ΔE = [(L₀ − L*)² + (a₀ − a*)² − I − (b₀ − b*)²]^1/2

(9)

BI = 100(x − 0.31)/0.17

(10)

In the Equation (10),

x = (a* + 1.75 L*)/(5.645 L*+ a* − 3.012 b*)

(11)

L₀, a₀, and b₀ refer to the colour parameters of fresh HMB, and L*, a*, and b* refer to that of dried HMB.

3.2.4. Texture Measurement

The hardness and chewiness of the samples were measured with a texture analyser (TA.XT Express, British Stable Micro Systems Corporation, London, UK). The A/mors probe was used, and the trigger force was set as 15 g. The speed before, during, and after measurement was 2 mm/s, 1 mm/s, and 10 mm/s, respectively. For each drying method, 15 samples were taken for repeated assays. For each sample, three parts of the fruiting body (cap, joint, and stem) were measured, and the average value was taken.

3.2.5. Microstructure Analyses

Dried HMB prepared by different drying methods were cut into appropriate sizes with blades. Their cross-sections were palletized and fixed on the sample table. After gold plating twice by an ion sputtering instrument, the samples were placed under a scanning electron microscope (AMARA-KYKY-1000B, Scientific Instrument Factory of Chinese Academy of Sciences, Beijing, China) for microstructure observation.

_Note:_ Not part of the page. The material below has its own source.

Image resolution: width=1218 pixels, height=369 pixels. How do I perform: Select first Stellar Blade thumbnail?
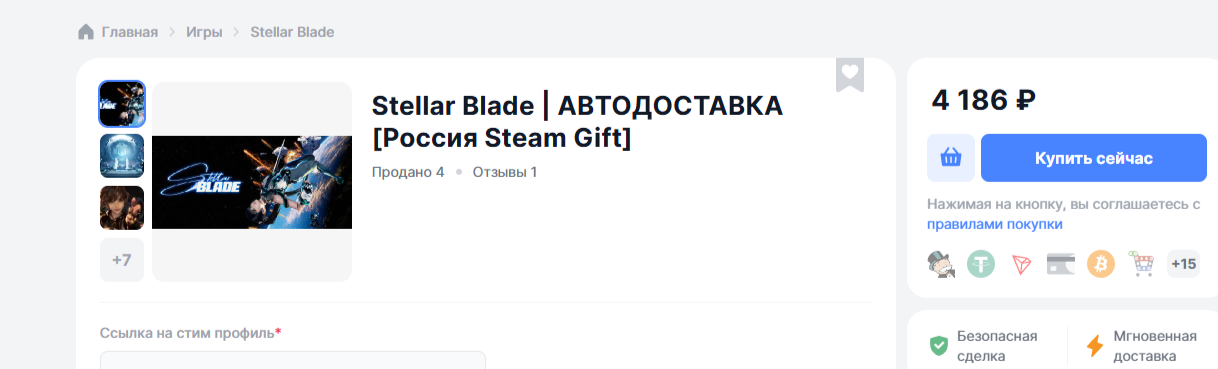pyautogui.click(x=122, y=104)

3.2.6. Grey Relational Analysis

The weights of the influencing factors of 13 indexes, including protein, reducing sugar, fat, crude ash, crude fibre, total flavonoids, total polyphenols, crude polysaccharides, amino acids, ΔE, BI, hardness, and chewiness, were determined by the coefficient of variation method. Then, through data dimensionless, calculation of the absolute difference between the reference series and comparison series, and grey correlation coefficient, the weighted correlation degree was calculated, and the weighted correlation result was used as a reference basis for the final comprehensive evaluation.

3.3. Statistical Analysis

The test data were analysed by variance using the statistical analysis software SPSS 22.0. Multiple comparisons were performed by Duncan’s method, and the significance level was set as p < 0.05. HMB’s quality characteristics were comprehensively evaluated using the grey correlation analysis method.

4. Conclusions

In the present study, the effects of four different drying methods on HMB’s physical and nutritional properties were studied, and the grey correlation analysis method was used to evaluate these methods. H-VFD better retained functional components such as polysaccharides and polyphenols. HPD was conducive to preserving protein and reducing sugar and other nutrients, and HAD maintained a high content of total flavonoids. H-VFD and UH-VFD were beneficial for retaining the original colour, and their products had a looser structure. The results showed that the HMB treated by UH-VFD had the highest-weighted correlation degree, followed by H-VFD. Considering that H-VFD had apparent advantages over UH-VFD in terms of time and energy consumption, H-VFD was selected as a more appropriate method to produce high-quality dried HMB.